Regulators at the SEC are sounding an alarm following suspicious trading activity that went down days before Sanofi’s $11.6 billion buyout of hemophilia drugmaker Bioverativ.
The agency has filed a lawsuit in the federal district court in Manhattan against one — or possibly many — unknown traders, alleging insider knowledge led to massive profits on the acquisition deal. The lawsuit seeks an order that would force Credit Suisse, the global bank that processed the trades through an account in Zurich, to disclose the names of the trader(s).
In the purchase that raised red flags for regulators, traders paid about $170,000 for options that earned them about $4.9 million after the acquisition announcement.
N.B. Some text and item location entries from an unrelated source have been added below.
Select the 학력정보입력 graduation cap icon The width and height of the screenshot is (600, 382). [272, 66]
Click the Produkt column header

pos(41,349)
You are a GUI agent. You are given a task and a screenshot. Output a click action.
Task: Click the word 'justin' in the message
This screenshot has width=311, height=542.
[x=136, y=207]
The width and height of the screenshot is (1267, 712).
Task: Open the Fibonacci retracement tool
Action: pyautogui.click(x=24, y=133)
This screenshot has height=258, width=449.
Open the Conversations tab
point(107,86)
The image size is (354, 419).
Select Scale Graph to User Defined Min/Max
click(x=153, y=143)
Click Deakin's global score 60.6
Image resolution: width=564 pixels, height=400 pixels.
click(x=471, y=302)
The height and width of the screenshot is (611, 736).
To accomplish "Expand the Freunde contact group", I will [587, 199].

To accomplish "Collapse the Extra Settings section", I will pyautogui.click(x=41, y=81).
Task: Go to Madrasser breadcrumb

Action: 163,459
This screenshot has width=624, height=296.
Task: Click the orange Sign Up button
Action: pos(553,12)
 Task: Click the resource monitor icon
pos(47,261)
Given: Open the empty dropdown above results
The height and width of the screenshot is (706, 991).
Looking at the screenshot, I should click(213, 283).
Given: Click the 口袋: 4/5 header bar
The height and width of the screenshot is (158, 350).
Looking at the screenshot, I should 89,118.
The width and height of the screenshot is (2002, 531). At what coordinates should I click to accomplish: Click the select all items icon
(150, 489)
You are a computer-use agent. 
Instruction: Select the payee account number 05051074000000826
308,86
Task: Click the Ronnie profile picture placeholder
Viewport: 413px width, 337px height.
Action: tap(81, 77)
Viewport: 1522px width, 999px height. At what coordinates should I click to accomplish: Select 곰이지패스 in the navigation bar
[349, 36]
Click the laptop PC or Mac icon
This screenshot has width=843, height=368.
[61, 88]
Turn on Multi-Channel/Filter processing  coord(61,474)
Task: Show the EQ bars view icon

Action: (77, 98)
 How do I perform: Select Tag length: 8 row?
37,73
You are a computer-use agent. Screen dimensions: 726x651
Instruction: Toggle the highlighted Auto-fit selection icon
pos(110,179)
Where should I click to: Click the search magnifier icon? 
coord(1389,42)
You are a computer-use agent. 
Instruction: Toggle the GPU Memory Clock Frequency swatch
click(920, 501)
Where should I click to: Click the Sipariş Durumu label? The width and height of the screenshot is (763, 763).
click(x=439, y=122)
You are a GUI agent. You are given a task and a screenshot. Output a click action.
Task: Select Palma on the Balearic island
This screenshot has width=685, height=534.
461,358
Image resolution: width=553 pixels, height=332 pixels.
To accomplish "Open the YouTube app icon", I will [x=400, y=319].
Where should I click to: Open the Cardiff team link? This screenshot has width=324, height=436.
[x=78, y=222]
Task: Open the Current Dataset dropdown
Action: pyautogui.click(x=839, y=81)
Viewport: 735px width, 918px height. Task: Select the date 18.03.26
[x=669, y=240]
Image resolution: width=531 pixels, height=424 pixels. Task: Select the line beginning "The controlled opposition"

That would be a 2,900% return in less than two weeks.
When Sanofi $SNY agreed to purchase Bioverativ $BIVV in the biggest biotech M&A deal so far in 2018, the smaller company’s stock price soared over 60% and its market cap climbed from $6.8 billion to over $11 billion.
Apparently, traders wanted to take advantage of those gains. The transactions in question were weird on a few levels. First, the traders bought call options that had a strike price between $65 and $70 per share. That’s an unusual move for a trader, because shares of Bioverativ had never closed above $64.12. Why buy call options at a premium?
The other strange thing about this move was the call options had an expiration date of February 16, which means the buyers expected the share price to go up in a very short time. Last weird thing? The traders had never owned Bioverativ stock before.
Other than forcing Credit Suisse to cough up the defendants’ names, the SEC is seeking an order that would freeze the traders’ assets. They’re also asking that the traders hand over profits and pay fines.